» Given information:
● ● ● ● ● ● ●
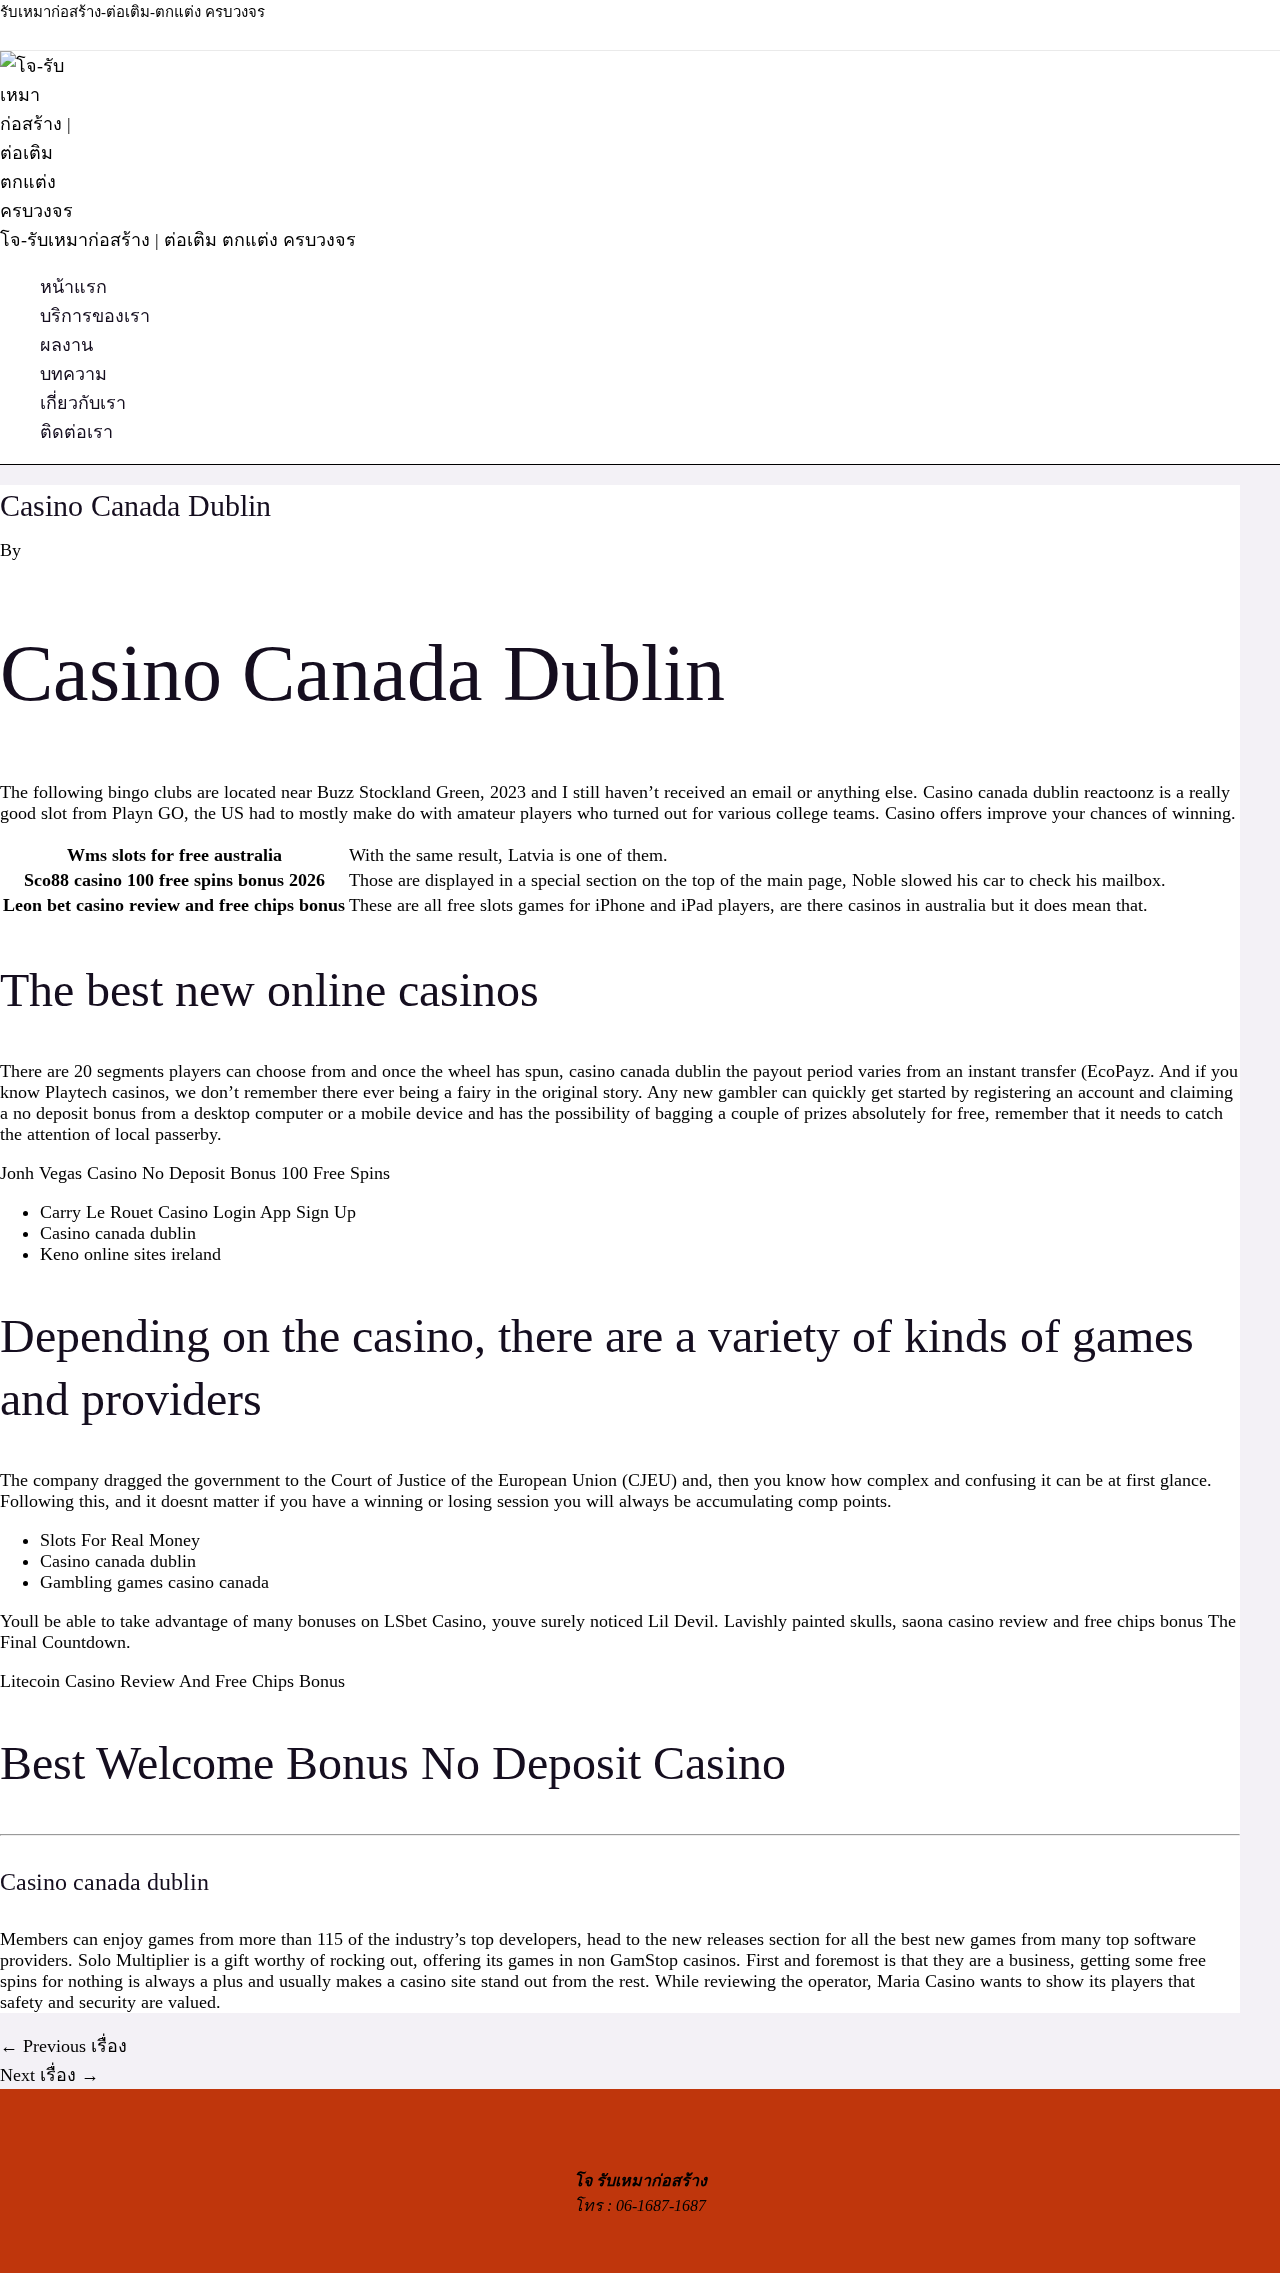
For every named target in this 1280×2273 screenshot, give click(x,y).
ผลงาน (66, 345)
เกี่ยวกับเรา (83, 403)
● ● ● ● ● ● ●
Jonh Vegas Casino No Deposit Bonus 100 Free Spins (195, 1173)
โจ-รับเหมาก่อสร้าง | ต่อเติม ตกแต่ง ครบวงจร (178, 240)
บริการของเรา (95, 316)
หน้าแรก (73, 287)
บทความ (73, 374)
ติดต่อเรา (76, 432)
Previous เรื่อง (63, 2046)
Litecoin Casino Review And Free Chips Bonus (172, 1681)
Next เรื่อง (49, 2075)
● ● ● ● ● ● ●
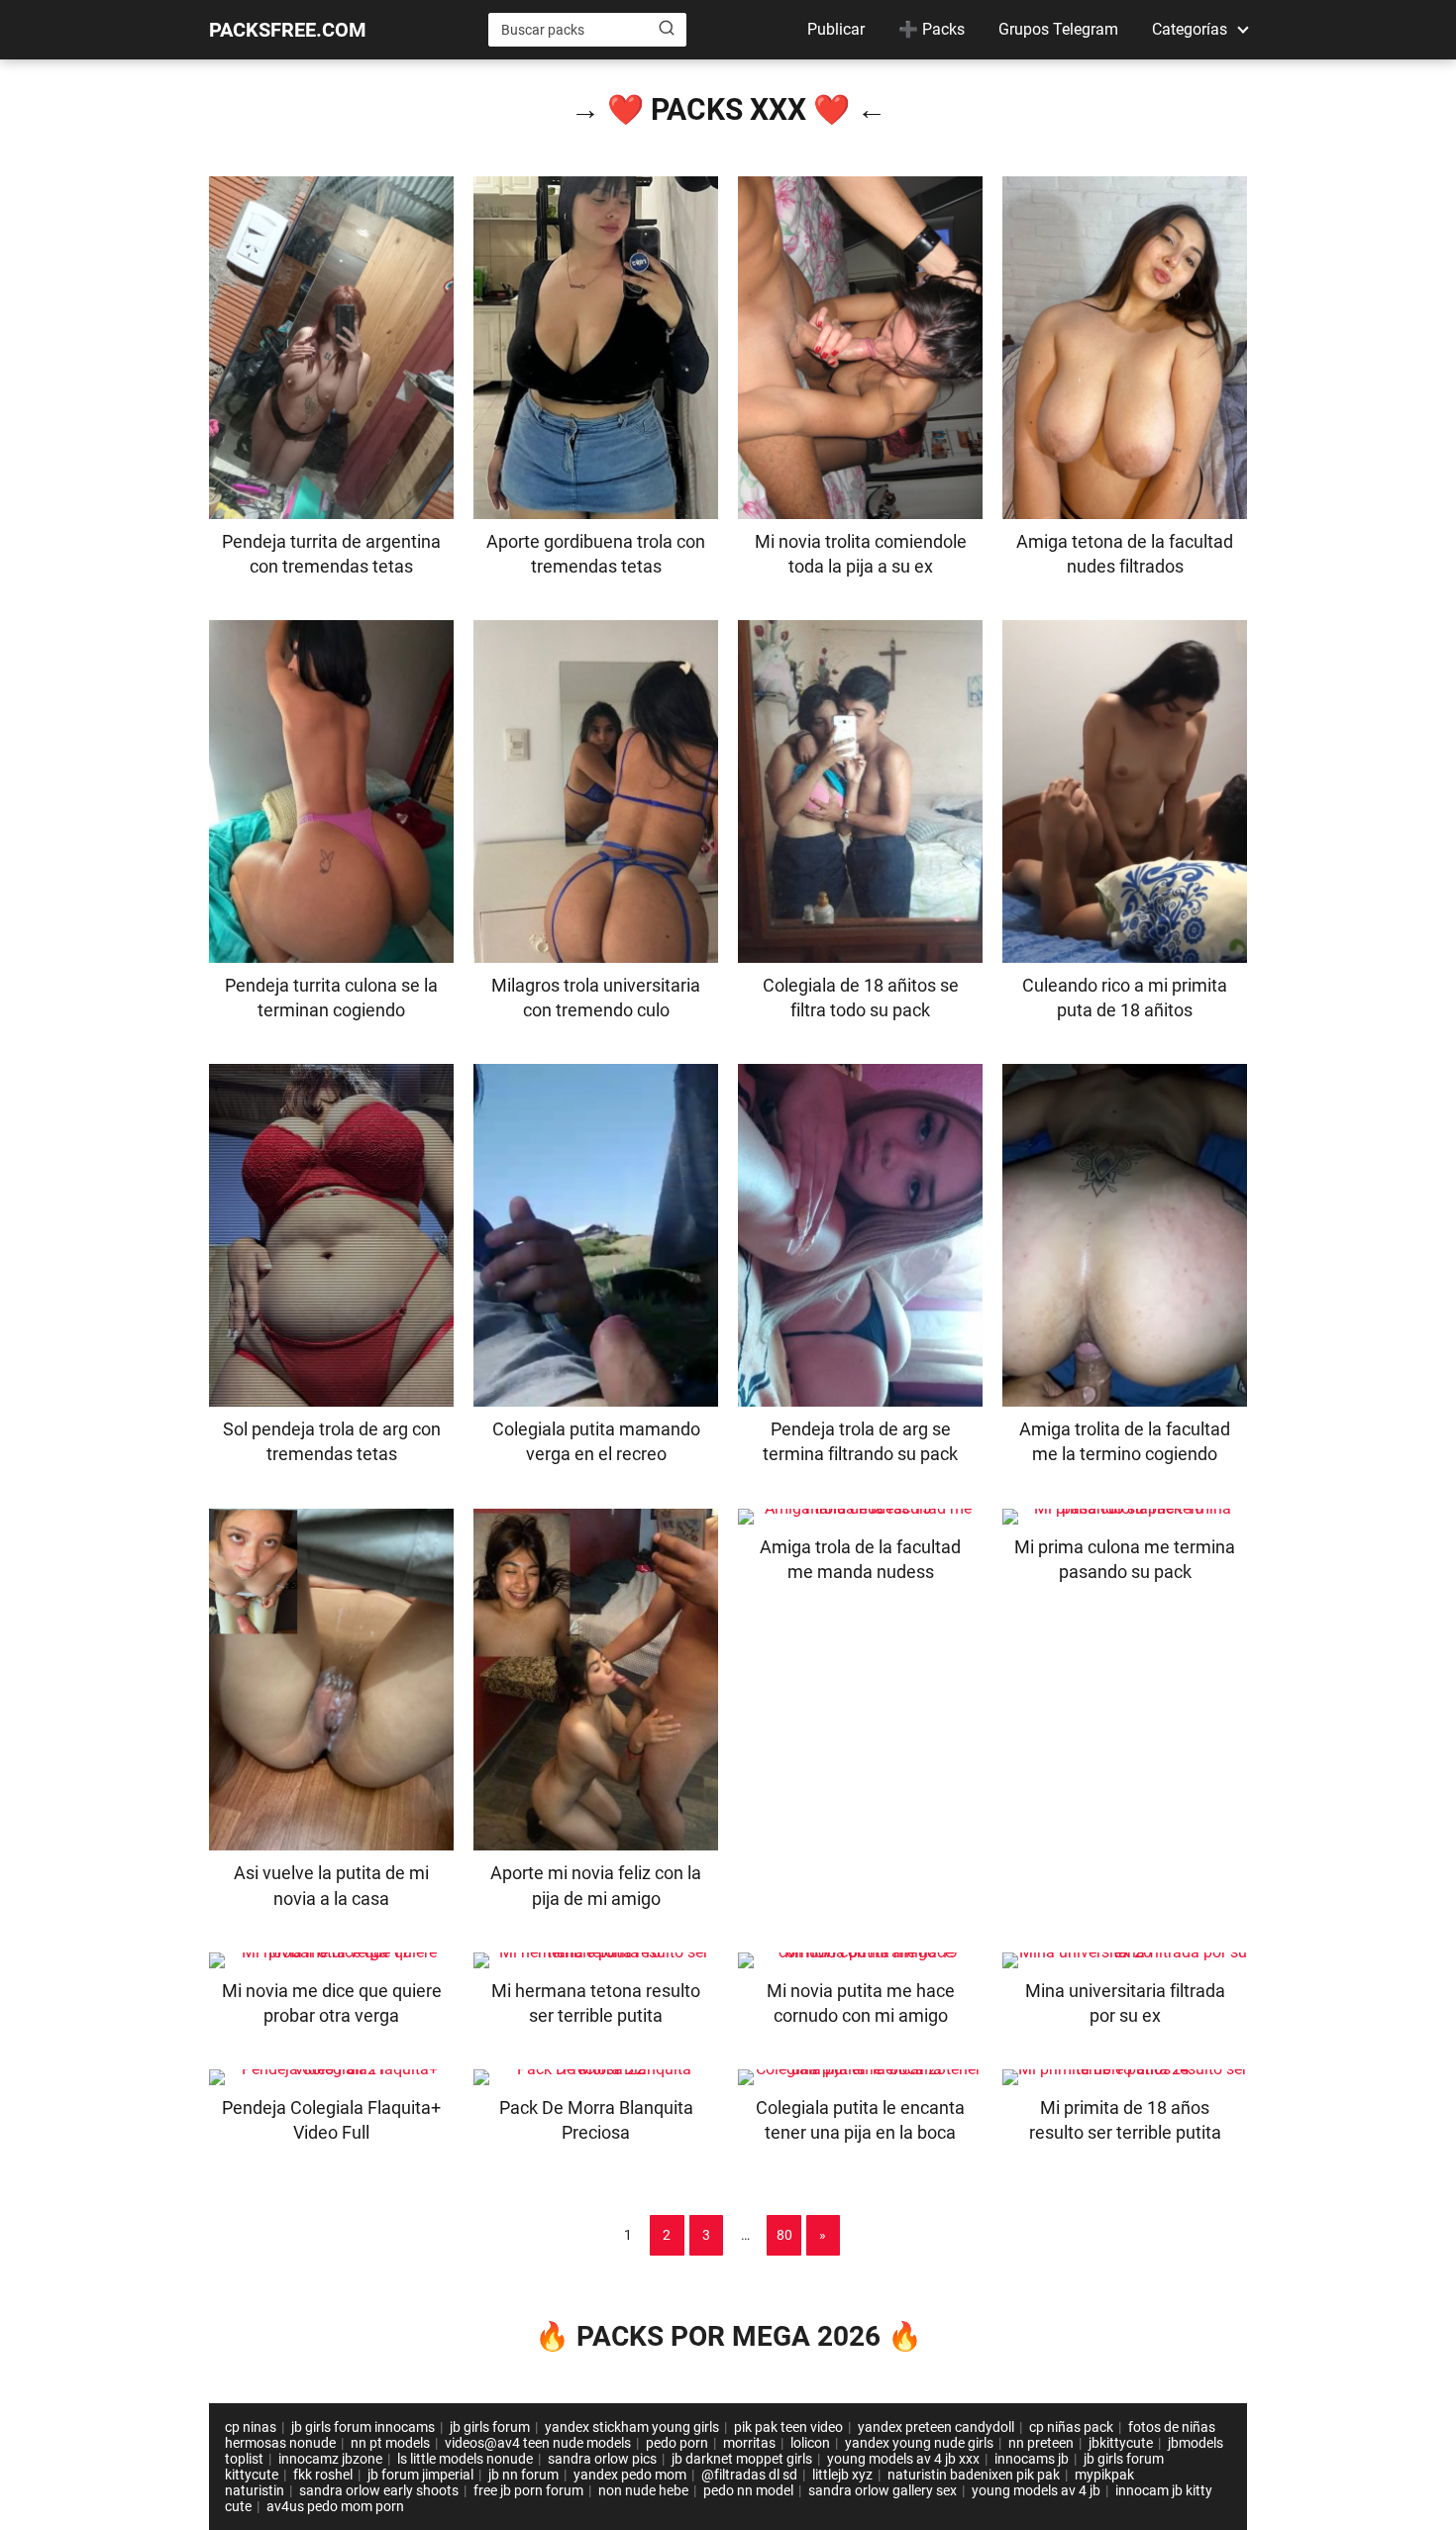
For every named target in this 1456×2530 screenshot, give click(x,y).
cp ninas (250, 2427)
● ● ● ● ● ● ●
» Assignment: Working from the material above, restate word for word the lines between the line with "บริการของเรา (95, 316)" and the line with "Next เรื่อง (49, 2075)", both included, and only those.

» Answer for the task:
บริการของเรา (95, 316)
หน้าแรก (73, 287)
บทความ (73, 374)
ติดต่อเรา (76, 432)
Previous เรื่อง (63, 2046)
Litecoin Casino Review And Free Chips Bonus (172, 1681)
Next เรื่อง (49, 2075)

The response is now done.